Source records:
-------
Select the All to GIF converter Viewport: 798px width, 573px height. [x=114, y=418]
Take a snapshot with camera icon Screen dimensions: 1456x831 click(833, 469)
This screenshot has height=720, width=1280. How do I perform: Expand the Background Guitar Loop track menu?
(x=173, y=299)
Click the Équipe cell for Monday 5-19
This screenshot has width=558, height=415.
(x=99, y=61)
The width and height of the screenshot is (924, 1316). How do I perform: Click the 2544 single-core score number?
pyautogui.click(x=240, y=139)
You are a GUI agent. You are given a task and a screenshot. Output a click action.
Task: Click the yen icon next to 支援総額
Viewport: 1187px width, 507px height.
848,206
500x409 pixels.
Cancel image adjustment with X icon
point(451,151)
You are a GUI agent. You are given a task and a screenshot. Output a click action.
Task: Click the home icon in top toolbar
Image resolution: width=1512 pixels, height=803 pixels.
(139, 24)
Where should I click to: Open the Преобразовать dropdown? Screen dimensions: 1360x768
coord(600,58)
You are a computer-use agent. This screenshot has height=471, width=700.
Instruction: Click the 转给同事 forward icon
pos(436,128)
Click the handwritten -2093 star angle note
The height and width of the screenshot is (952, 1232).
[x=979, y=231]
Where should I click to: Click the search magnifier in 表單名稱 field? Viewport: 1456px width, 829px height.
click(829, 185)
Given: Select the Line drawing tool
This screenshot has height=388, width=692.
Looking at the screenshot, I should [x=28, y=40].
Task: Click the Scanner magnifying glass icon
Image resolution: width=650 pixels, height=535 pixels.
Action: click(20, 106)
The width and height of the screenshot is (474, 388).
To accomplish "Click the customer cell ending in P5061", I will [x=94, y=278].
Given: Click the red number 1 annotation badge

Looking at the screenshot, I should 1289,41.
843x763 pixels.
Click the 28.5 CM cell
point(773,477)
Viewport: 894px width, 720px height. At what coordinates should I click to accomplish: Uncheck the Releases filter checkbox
-------
Problem:
Put every line of the records above into a numbered list, leaving out blank lines.

Written response:
1. Select the All to GIF converter Viewport: 798px width, 573px height. [x=114, y=418]
2. Take a snapshot with camera icon Screen dimensions: 1456x831 click(833, 469)
3. This screenshot has height=720, width=1280. How do I perform: Expand the Background Guitar Loop track menu?
4. (x=173, y=299)
5. Click the Équipe cell for Monday 5-19
6. This screenshot has width=558, height=415.
7. (x=99, y=61)
8. The width and height of the screenshot is (924, 1316). How do I perform: Click the 2544 single-core score number?
9. pyautogui.click(x=240, y=139)
10. You are a GUI agent. You are given a task and a screenshot. Output a click action.
11. Task: Click the yen icon next to 支援総額
12. Viewport: 1187px width, 507px height.
13. 848,206
14. 500x409 pixels.
15. Cancel image adjustment with X icon
16. point(451,151)
17. You are a GUI agent. You are given a task and a screenshot. Output a click action.
18. Task: Click the home icon in top toolbar
19. Image resolution: width=1512 pixels, height=803 pixels.
20. (139, 24)
21. Where should I click to: Open the Преобразовать dropdown? Screen dimensions: 1360x768
22. coord(600,58)
23. You are a computer-use agent. This screenshot has height=471, width=700.
24. Instruction: Click the 转给同事 forward icon
25. pos(436,128)
26. Click the handwritten -2093 star angle note
27. The height and width of the screenshot is (952, 1232).
28. [x=979, y=231]
29. Where should I click to: Click the search magnifier in 表單名稱 field? Viewport: 1456px width, 829px height.
30. click(829, 185)
31. Given: Select the Line drawing tool
32. This screenshot has height=388, width=692.
33. Looking at the screenshot, I should [x=28, y=40].
34. Task: Click the Scanner magnifying glass icon
35. Image resolution: width=650 pixels, height=535 pixels.
36. Action: click(20, 106)
37. The width and height of the screenshot is (474, 388).
38. To accomplish "Click the customer cell ending in P5061", I will [x=94, y=278].
39. Given: Click the red number 1 annotation badge
40. Looking at the screenshot, I should 1289,41.
41. 843x763 pixels.
42. Click the 28.5 CM cell
43. point(773,477)
44. Viewport: 894px width, 720px height. At what coordinates should I click to accomplish: Uncheck the Releases filter checkbox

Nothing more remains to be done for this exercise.